2.1. Material synthesis and crystal growth

The modified vertical Bridgman method was employed to grow single solid solution crystals of GaSe_1−xS_x, x=0, 0.05, 0.11, 0.22, 0.29, 0.44, 1). The starting materials for the synthesis were Ga 99.9997, Se 99.99 and S 99.95, which were additionally purified by remelting in a continuously evacuated ampoule. The weighing of a stoichiometric charge of Ga and Se, and the nominal 0, 1, 2.5, 5, 7, 11, and 31.5 mass% S was performed with the accuracy of ±0.1 mg. Synthesis ampoules were loaded to >60% in volume to minimize the quantity of rest gases. All growth and synthesis ampoules were evacuated to a residual pressure of ≈10⁻⁴ Torr. After several hours of melt homogenization, the temperature was slowly decreased to 40 K below the melting point of GaSe at 1238 K, at the rate of approximately 10 K/h, before switching off the oven.

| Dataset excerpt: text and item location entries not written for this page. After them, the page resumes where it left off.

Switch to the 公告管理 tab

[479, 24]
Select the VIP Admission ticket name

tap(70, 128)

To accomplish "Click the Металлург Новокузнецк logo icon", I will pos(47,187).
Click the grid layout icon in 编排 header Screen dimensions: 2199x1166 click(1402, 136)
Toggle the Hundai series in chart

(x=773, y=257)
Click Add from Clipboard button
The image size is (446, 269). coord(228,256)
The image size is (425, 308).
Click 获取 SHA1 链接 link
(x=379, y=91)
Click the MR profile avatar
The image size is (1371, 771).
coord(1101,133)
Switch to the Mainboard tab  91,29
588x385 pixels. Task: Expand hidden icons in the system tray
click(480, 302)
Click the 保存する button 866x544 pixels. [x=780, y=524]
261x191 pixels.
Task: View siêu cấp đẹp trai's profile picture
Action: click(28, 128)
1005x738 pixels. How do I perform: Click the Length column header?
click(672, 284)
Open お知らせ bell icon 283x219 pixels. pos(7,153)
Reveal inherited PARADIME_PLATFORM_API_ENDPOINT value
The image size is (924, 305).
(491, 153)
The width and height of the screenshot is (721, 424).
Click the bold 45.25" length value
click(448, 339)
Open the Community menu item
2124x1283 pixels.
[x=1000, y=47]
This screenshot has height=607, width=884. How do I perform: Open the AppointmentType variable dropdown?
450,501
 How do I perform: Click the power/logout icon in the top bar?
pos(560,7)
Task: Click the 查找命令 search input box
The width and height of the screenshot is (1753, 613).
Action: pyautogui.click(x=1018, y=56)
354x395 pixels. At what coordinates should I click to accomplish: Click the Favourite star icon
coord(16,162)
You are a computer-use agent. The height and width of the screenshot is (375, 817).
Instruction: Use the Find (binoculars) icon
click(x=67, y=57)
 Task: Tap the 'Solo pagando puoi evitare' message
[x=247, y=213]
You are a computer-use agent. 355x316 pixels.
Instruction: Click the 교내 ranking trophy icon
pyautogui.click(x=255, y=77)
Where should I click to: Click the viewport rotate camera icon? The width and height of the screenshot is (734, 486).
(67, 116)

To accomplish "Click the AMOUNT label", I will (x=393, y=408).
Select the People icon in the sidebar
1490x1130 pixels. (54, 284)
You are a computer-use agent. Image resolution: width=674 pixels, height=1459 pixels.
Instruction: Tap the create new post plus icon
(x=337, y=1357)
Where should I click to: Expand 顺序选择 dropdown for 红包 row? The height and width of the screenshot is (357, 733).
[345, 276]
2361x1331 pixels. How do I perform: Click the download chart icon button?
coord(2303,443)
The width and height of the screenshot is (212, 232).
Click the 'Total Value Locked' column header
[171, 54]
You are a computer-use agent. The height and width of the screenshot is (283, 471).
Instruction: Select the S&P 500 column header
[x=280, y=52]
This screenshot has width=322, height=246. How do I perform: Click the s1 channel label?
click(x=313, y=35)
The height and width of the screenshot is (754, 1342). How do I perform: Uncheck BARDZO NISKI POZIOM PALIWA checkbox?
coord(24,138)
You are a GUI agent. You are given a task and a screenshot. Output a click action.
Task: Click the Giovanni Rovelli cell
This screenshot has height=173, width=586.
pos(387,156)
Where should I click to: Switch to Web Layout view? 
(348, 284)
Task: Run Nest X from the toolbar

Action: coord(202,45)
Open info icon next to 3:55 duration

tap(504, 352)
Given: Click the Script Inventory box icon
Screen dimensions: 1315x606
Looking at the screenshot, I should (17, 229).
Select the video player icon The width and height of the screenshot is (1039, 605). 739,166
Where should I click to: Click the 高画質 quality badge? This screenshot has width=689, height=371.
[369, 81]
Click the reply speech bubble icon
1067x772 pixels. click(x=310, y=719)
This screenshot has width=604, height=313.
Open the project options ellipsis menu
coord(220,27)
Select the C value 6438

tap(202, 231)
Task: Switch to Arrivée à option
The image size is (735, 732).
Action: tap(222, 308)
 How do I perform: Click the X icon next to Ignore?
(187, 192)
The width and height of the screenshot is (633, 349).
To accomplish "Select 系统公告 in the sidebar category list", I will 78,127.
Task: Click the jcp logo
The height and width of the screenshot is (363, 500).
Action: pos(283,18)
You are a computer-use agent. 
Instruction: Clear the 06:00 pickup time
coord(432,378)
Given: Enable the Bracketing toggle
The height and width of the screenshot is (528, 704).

For the growth process, the polycrystalline material was loaded into a single wall ampoule. The internal wall of the container was coated with a layer of pyrolytic carbon, which protected the melt from reaction with ampoule wall. The unseeded crystal growth was performed by the vertical Bridgman method, with heat field symmetry change and rotation as described in detail in [26]. The sealed growth ampoule was loaded into a furnace having a temperature gradient of ≈15 K/cm at the estimated level of the crystallization front. After homogenization of the melt at the temperature 30 K above the melting point, the ampoule was mechanically lowered at a speed of 10 mm/day. Other details on the synthesis process were reported elsewhere [18,28,37].

2.2. Sample fabrication

Two types of GaSe and GaSe_1−xS_x samples were fabricated for this study. The first type was cleaved from as-grown boules, i.e. it had faces orthogonal to the c-axis, so that a beam traversing the sample traveled parallel to the c-axis. The second type of sample was cut so that a traversing beam traveled orthogonally to the c-axis. To make this type of sample, a section of the grown boule was first immersed in methyl acrylate monomer mixed with a thermoinitiator and placed in an oven for polymerization. Once set, the boule section was cut perpendicularly to the growth layers (⊥ c̄) and then polished with fine 0.8–1.2 μm fraction separated from POLYRIT powder (ErmakChem Co., Russia) [18, 26, 28]. The produced samples of both types were free of precipitates, broken layers, dislocations, micro-bubbles, or other visual defects. Their thicknesses were from <1 mm to 1–2 mm.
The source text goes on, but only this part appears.